ABOUT THIS EXERCISE =
For this exercise, the lines from the one with "Switch to the 门店 tab" through the final line of the data below are to be transcribed exactly, and pictures are to be skipped.

[Saved entries]
=-=-=
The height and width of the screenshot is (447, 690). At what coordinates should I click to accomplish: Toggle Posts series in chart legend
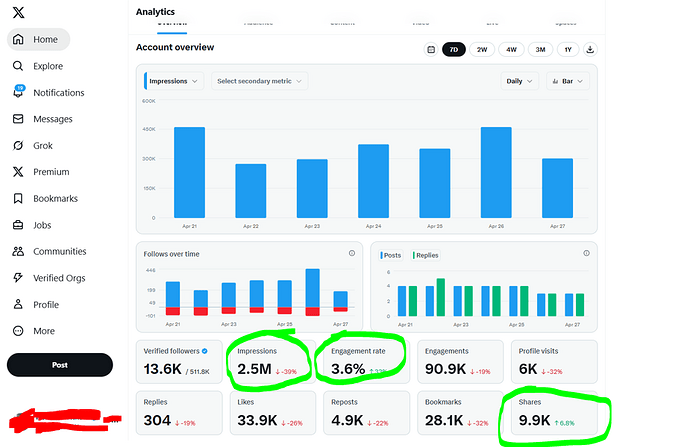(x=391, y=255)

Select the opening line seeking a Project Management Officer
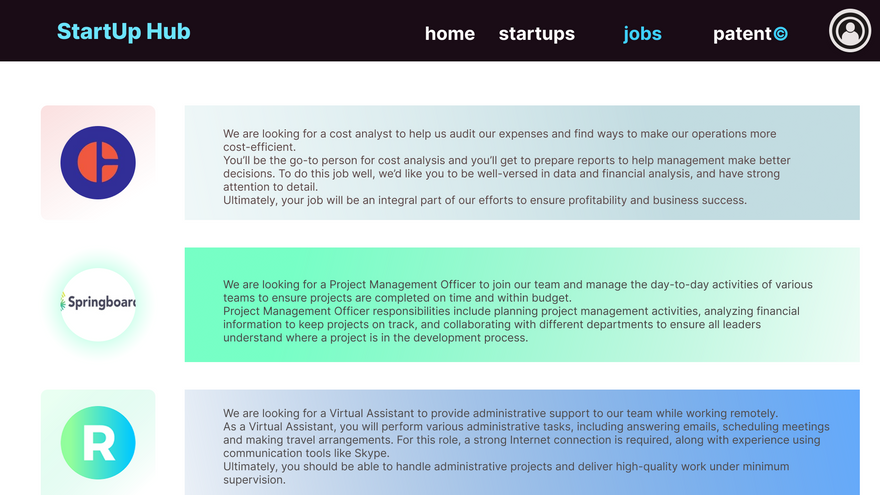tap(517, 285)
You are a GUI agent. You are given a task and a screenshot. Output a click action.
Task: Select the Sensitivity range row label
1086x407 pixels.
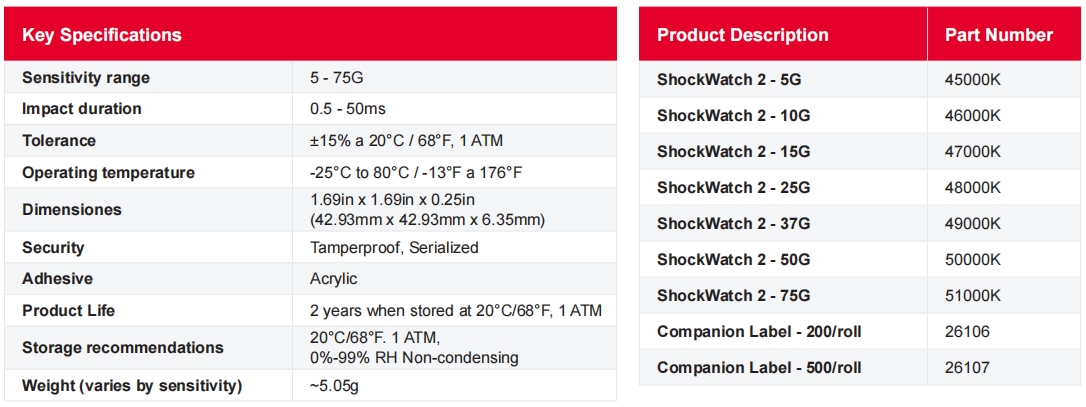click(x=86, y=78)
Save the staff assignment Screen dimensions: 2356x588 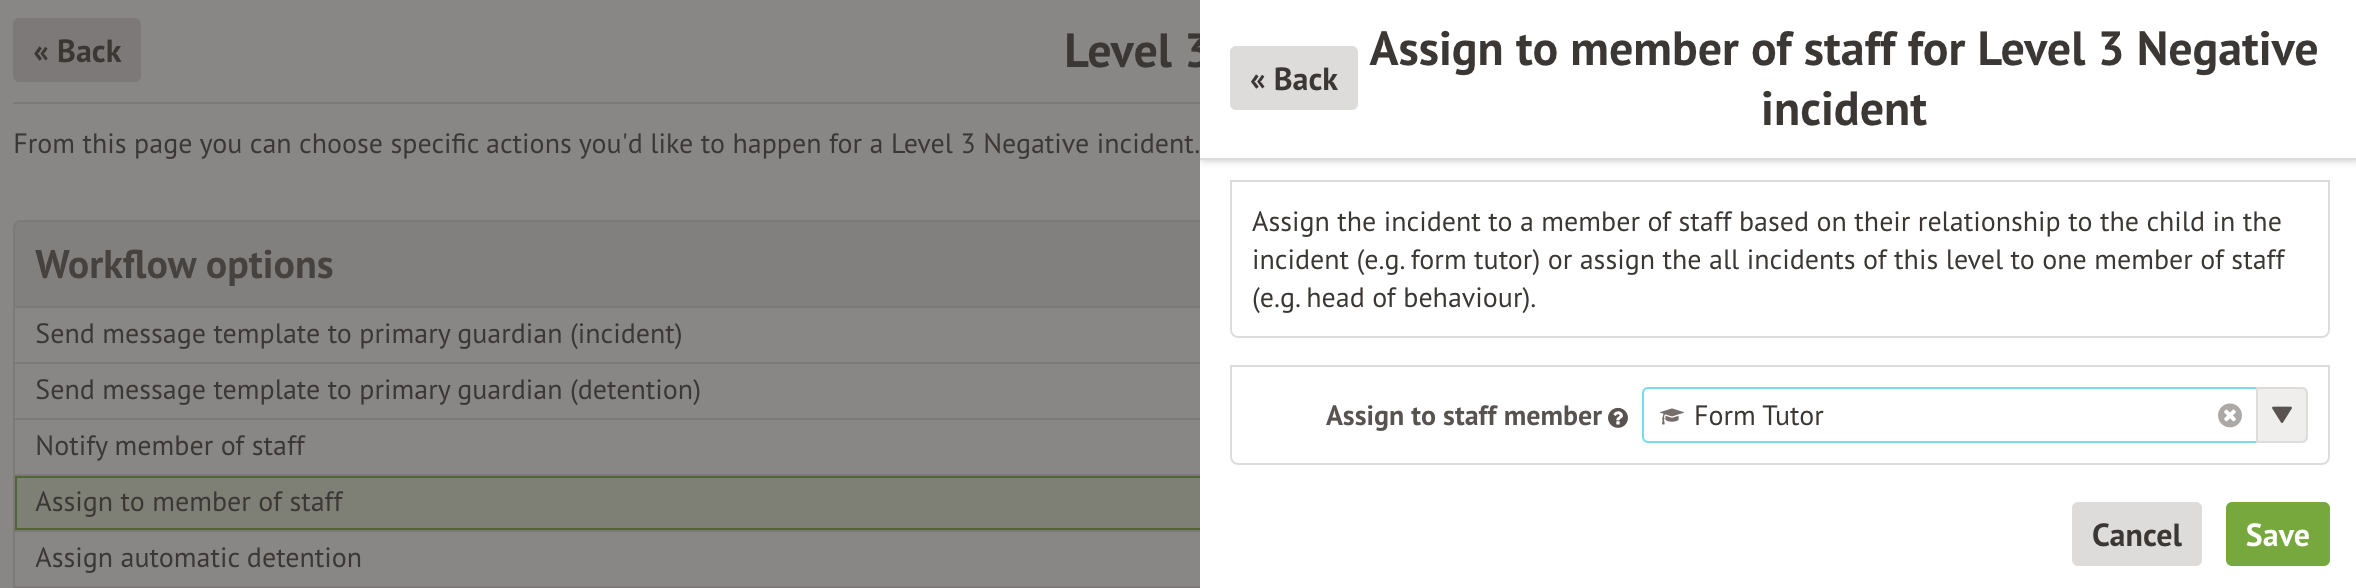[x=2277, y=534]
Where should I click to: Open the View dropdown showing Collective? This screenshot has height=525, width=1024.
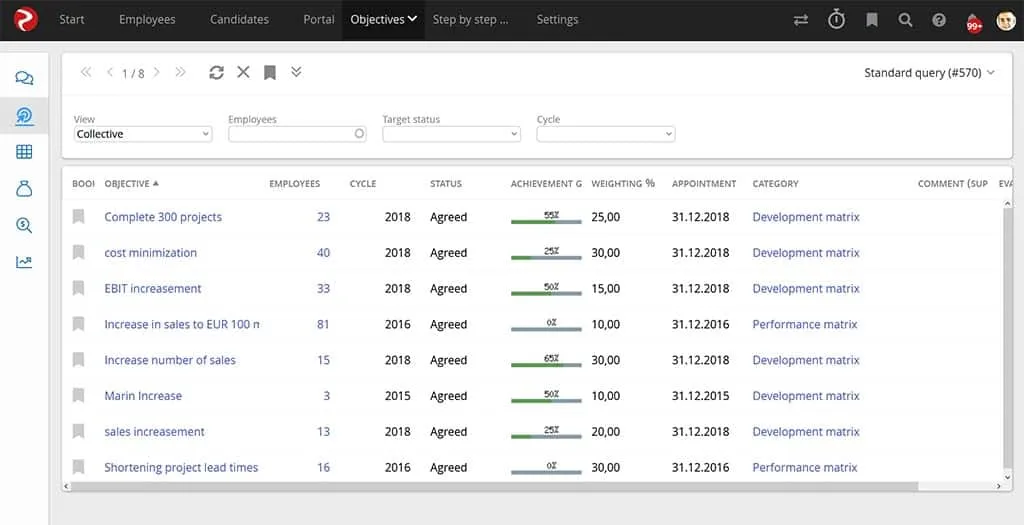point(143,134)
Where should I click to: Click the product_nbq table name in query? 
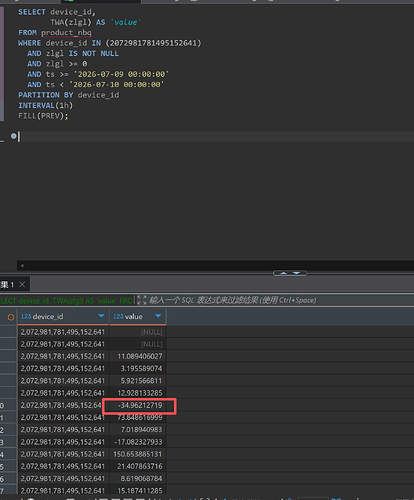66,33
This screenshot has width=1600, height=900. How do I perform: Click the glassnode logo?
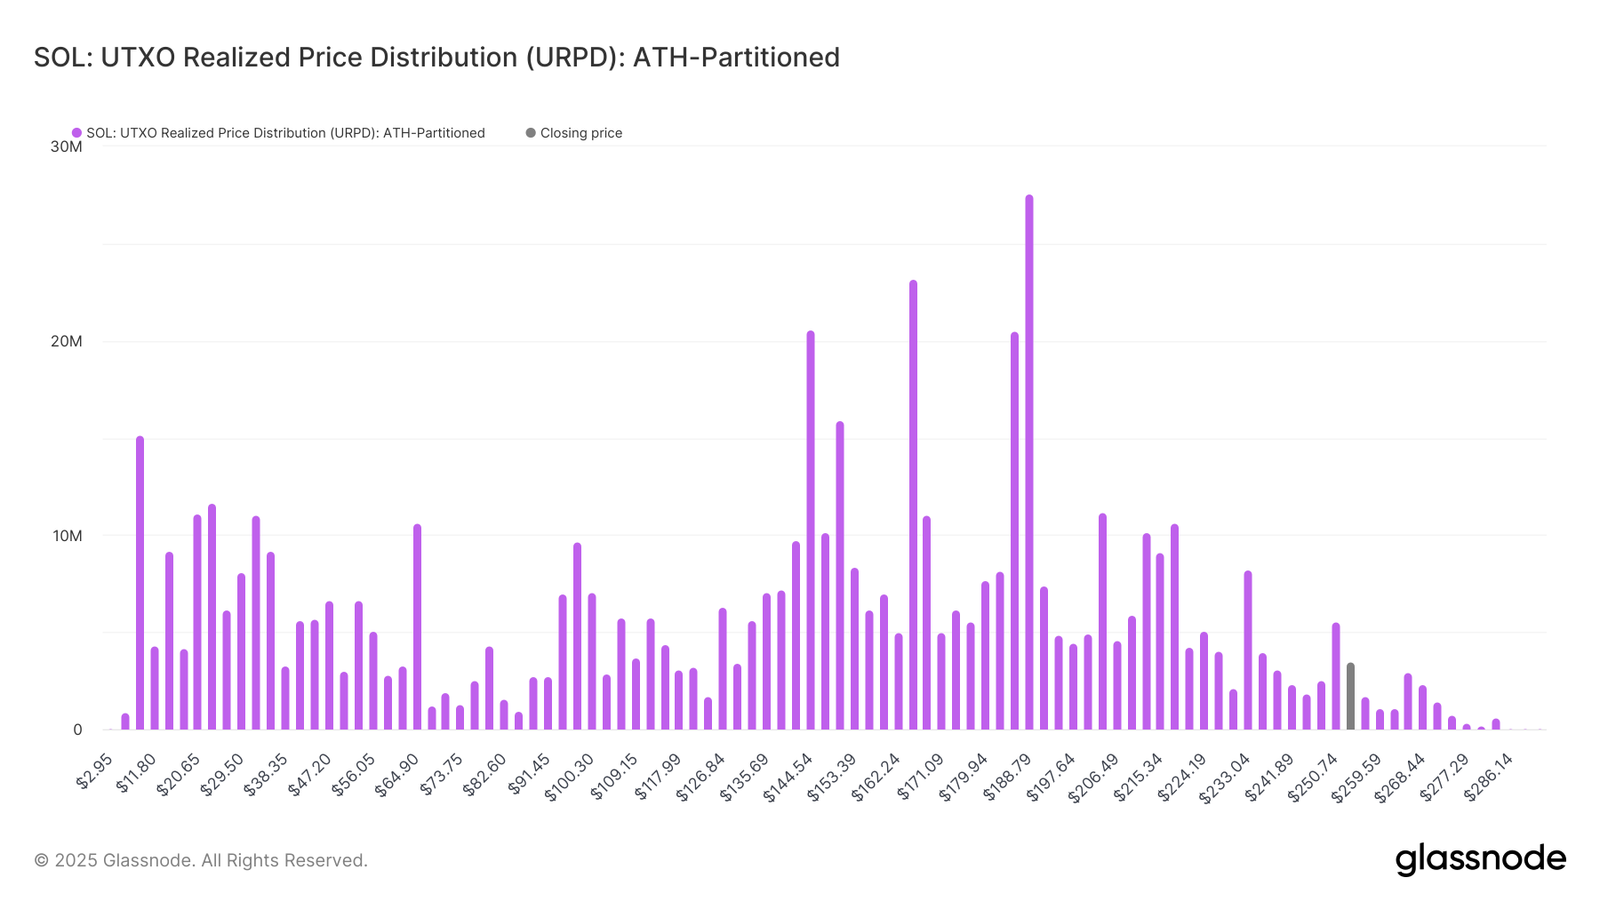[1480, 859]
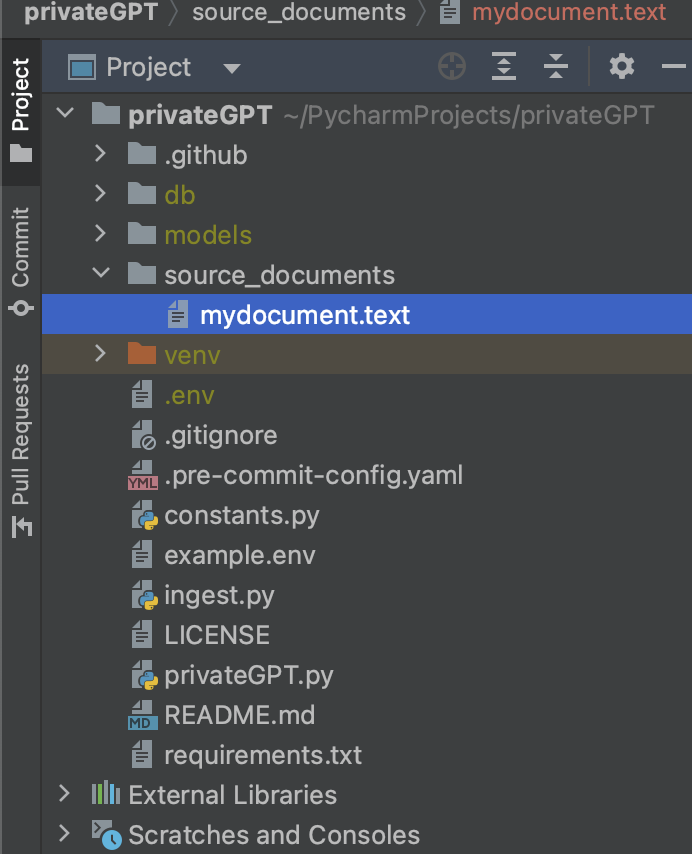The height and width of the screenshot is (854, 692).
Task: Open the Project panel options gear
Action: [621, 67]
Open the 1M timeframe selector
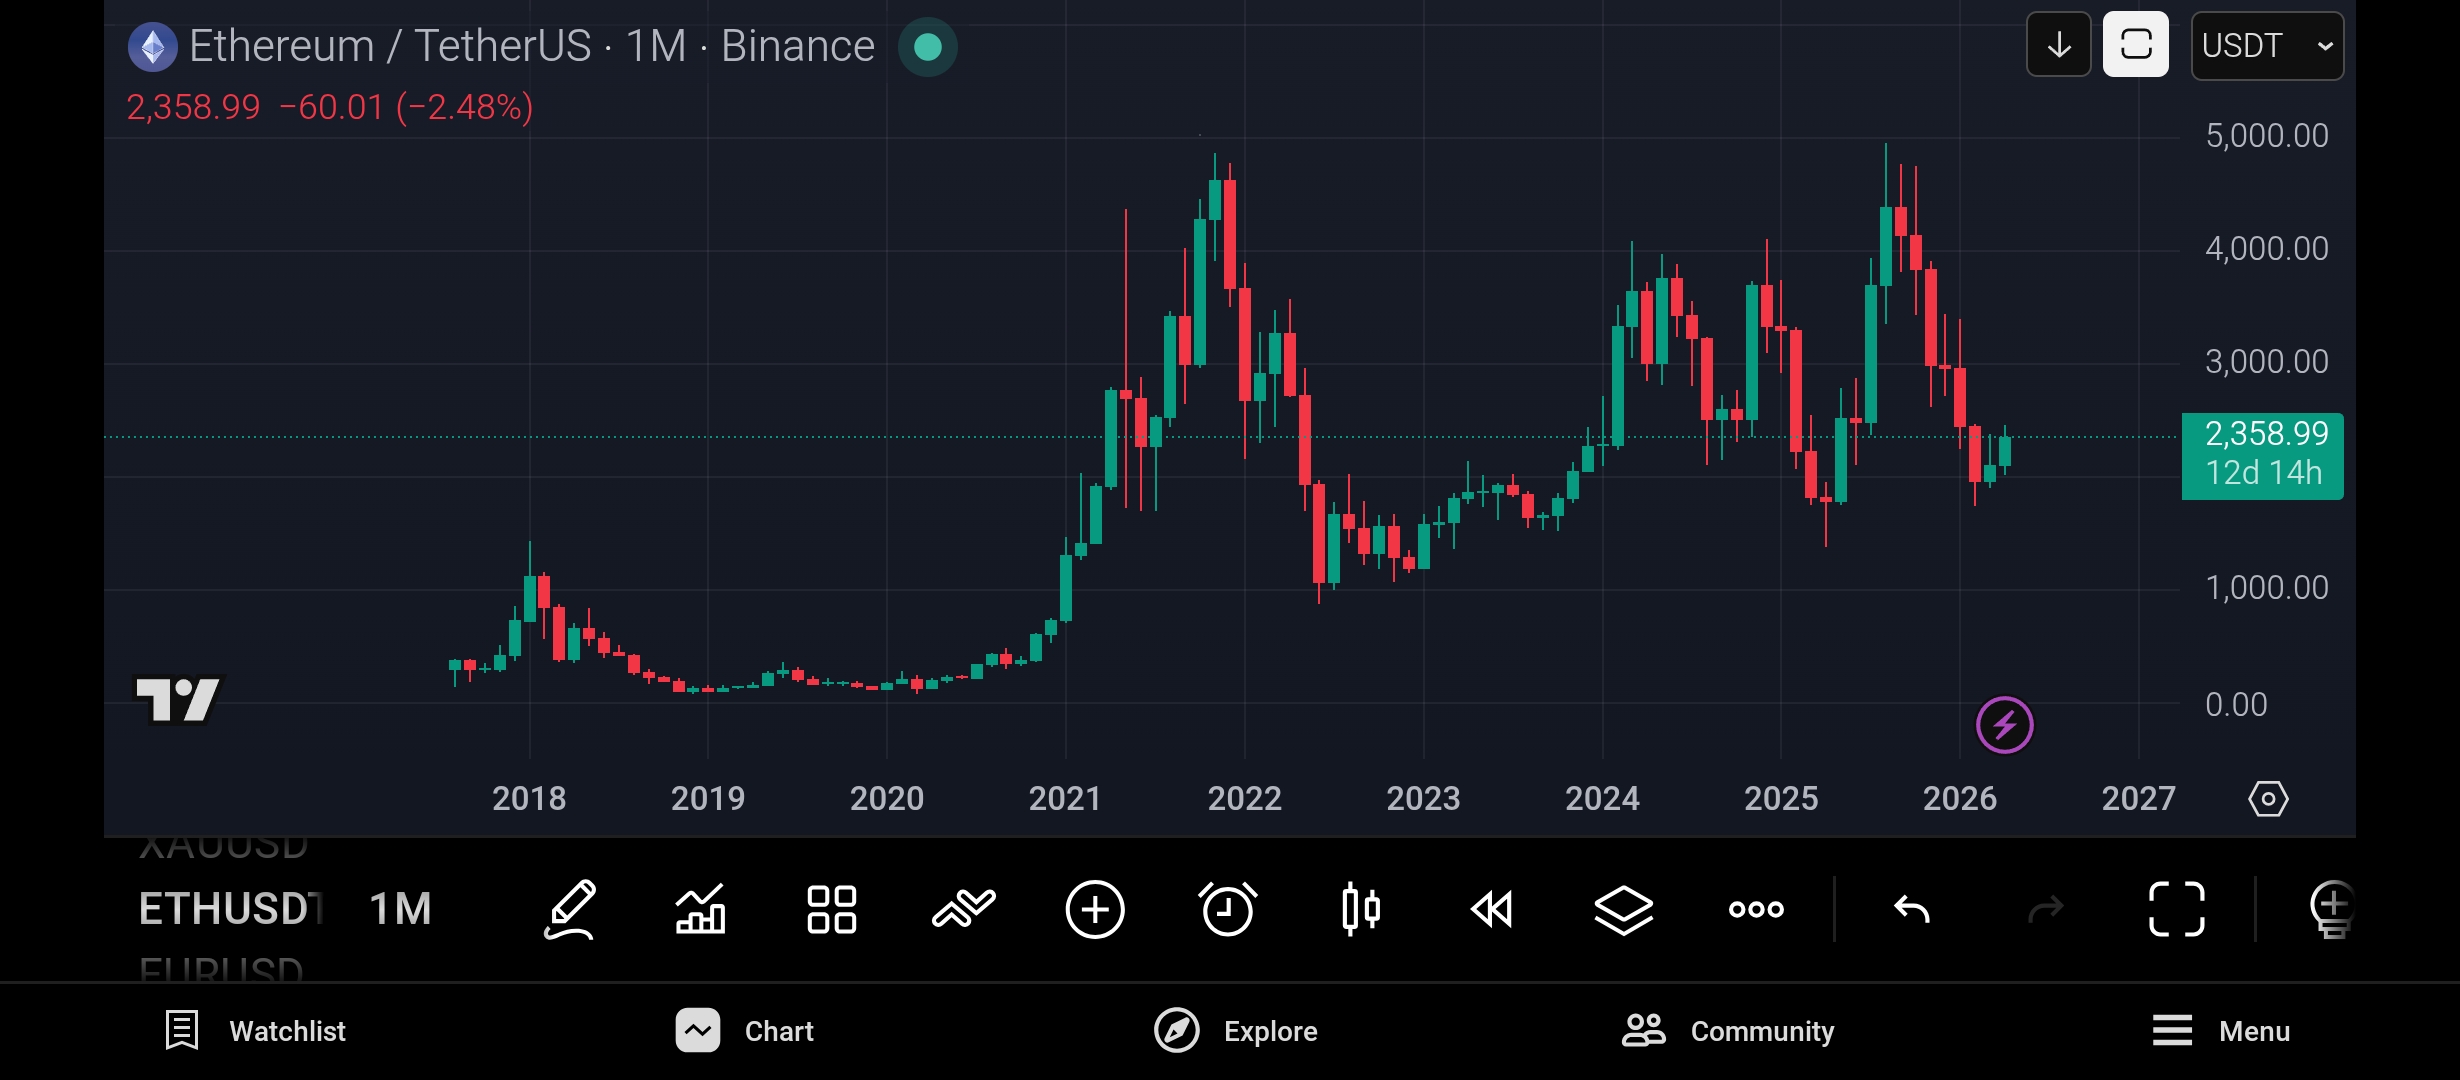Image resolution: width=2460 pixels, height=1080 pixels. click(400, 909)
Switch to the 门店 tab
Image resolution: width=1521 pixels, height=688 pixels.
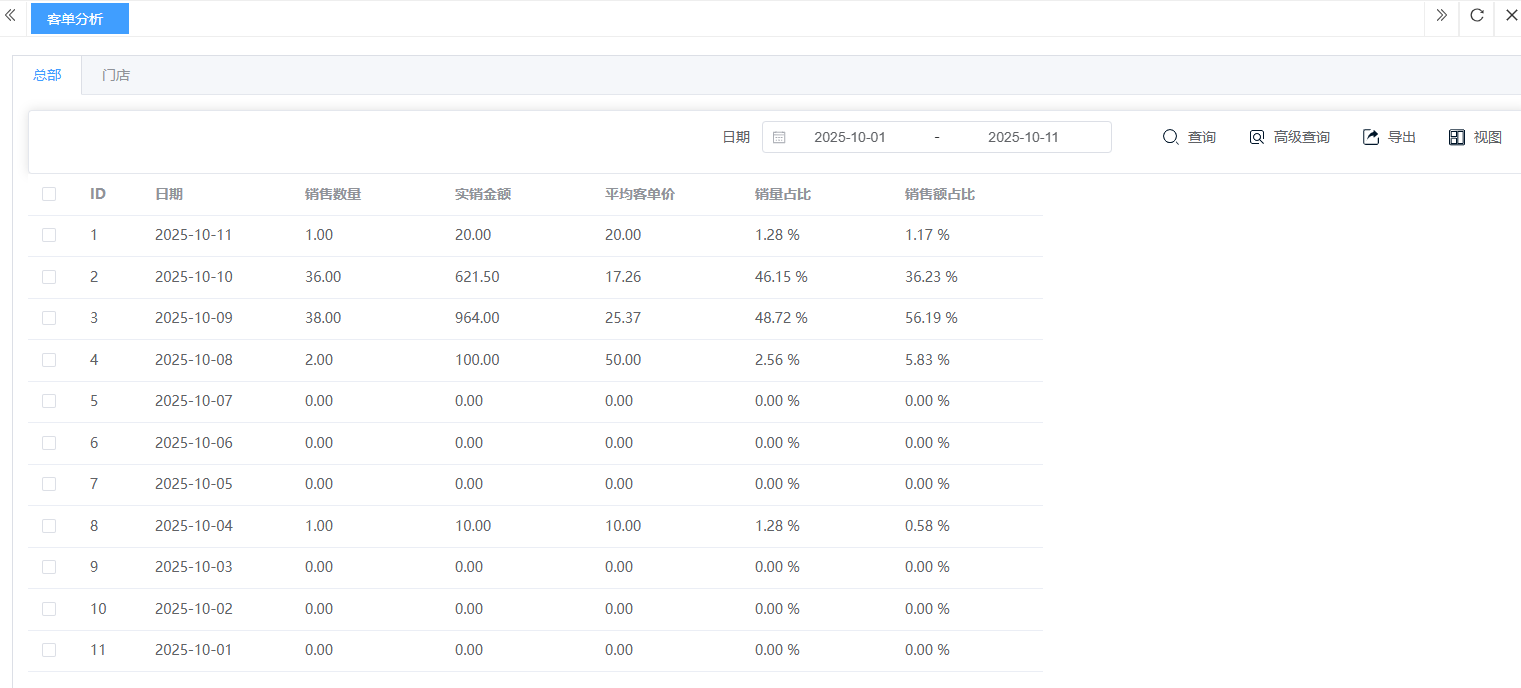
=-=-=
EXPECTED ANSWER =
Switch to the 门店 tab
Image resolution: width=1521 pixels, height=688 pixels.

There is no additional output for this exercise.